*TEKS BACAAN:*

Djawanisme, Tradisionalisme, Kesundanisme : Budi Utomo, Syarikat Prijaji, Paguyuban Pasundan,
Taman Siswa dan lain-lain.
Komunisme : Dengan ide komunis Internasional, Indische Sociaal
Demokratische Vereeniging (ISDV) yaitu Perserikatan Komunis di
India (PKI) diikuti ide komunis nasional Partai Komunis Indonesia (PKI).
Marhaenisme : Partai
Nasional Indonesia (PNI)
Kebangsaan Sekuler : Partai
Indonesia
Raya (Parindra), Gerakan Rakyat Indonesia (Gerindo).
Perhimpunan Habibprojo :
Akhir abad ke -19 lahir Perhimpunan Habibprojo. Perhimpunan ini merupakan
organisasi pedagang batik Solo.
Mardiwara : Organisasi para pedagang yang
berskala internasional pada akhir abad ke-19.
Pewarta Prijaji :
Perta Prijaji didirikan oleh R. M.Tirto Adhi Suryo pada tahun 1903. Merupakan
organisasi pembaca yang anggotamya para prijaji.
Syarikat Dagang Islamiyah : merupakan
organisasi dagang yang berupaya mewadahi para pedagang lokal atau pribumi agar
dapat bersaing dengan pedagang Cina yang pada waktu itu mendominasi. Organisasi ini didirikan oleh R. M. Tirto Adhi Suryo sekitar
sebelum tahun 1905. Dengan begitu organisasi ini beralirkan ideologi pendidikan
dan perdagangan dengan inti Islamisme.
Syarikat
Prijaji
: Didirikan pada tahun 1906 oleh R. M. Tirto Adhi Suryo sekembalinya ia setelah
kepergiannya pasca kebangkrutan Soenda Berita. Organisasi yang diketuai oleh R.
M. Prawirodiningrat ini bergerak dalam bidang pendidikan, sosial, ekonomi dan
non politik, karena menghindari penglihatan Belanda.
Budi Utomo :
dengan semboyan hendak meningkatkan martabat rakyat, Mas Ngabehi Wahidin
Sudirohusodo, seorang dokter Jawa di Yogyakarta dan termasuk golongan priyayi
rendahan, dalam tahun 1906 dan 1907 mulai mengadakan kampanye di kalangan
priyayi di Pulau Jawa. Dalam perjalanan kampanye itu pada akhir tahun 1907, dr.
Wahidin bertemu dengan Sutomo, palajar STOVIA, di Jakarta. Pada hari Rabu
tanggal 20 Mei 1908 di Jakarta pelajar-pelajar STOVIA lainnya di gedung STOVIA
mendirikan organisasi yang diberi nama Budi Utomo, dan Sutomo ditunjuk sebagai
ketua. Dari bulan Mei sampai awal Oktober 1908, Budi Utomo yang beru muncul itu
merupakan organisasi pelajar dengan para pelajar STOVIA sebagai intinya.

*BAHAN:*
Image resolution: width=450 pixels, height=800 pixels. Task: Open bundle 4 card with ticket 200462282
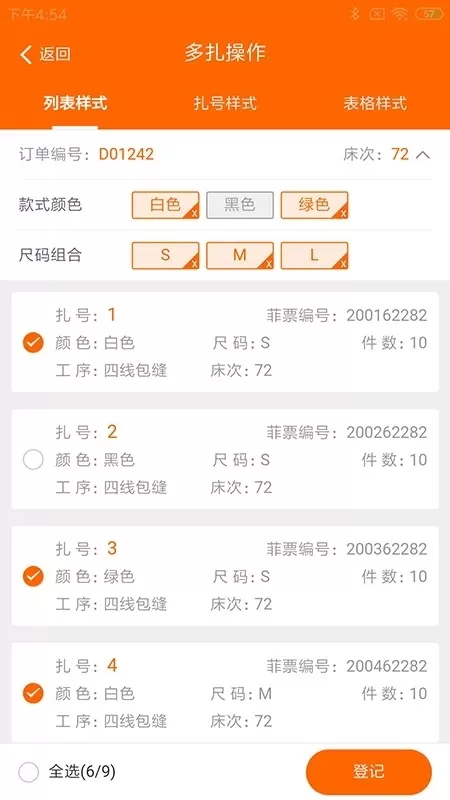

*DAFTAR TUGAS:*
**a)** Sebutkan semua organisasi yang dicantumkan teks bacaan di bawah kelompok Djawanisme, Tradisionalisme, Kesundanisme.
**b)** Salin ulang bagian teks bacaan dari "Mardiwara : Organisasi" sampai "dengan inti Islamisme." tanpa perubahan apa pun.

*KUNCI JAWABAN:*
**a)** Budi Utomo, Syarikat Prijaji, Paguyuban Pasundan, Taman Siswa

**b)**
Mardiwara : Organisasi para pedagang yang
berskala internasional pada akhir abad ke-19.
Pewarta Prijaji :
Perta Prijaji didirikan oleh R. M.Tirto Adhi Suryo pada tahun 1903. Merupakan
organisasi pembaca yang anggotamya para prijaji.
Syarikat Dagang Islamiyah : merupakan
organisasi dagang yang berupaya mewadahi para pedagang lokal atau pribumi agar
dapat bersaing dengan pedagang Cina yang pada waktu itu mendominasi. Organisasi ini didirikan oleh R. M. Tirto Adhi Suryo sekitar
sebelum tahun 1905. Dengan begitu organisasi ini beralirkan ideologi pendidikan
dan perdagangan dengan inti Islamisme.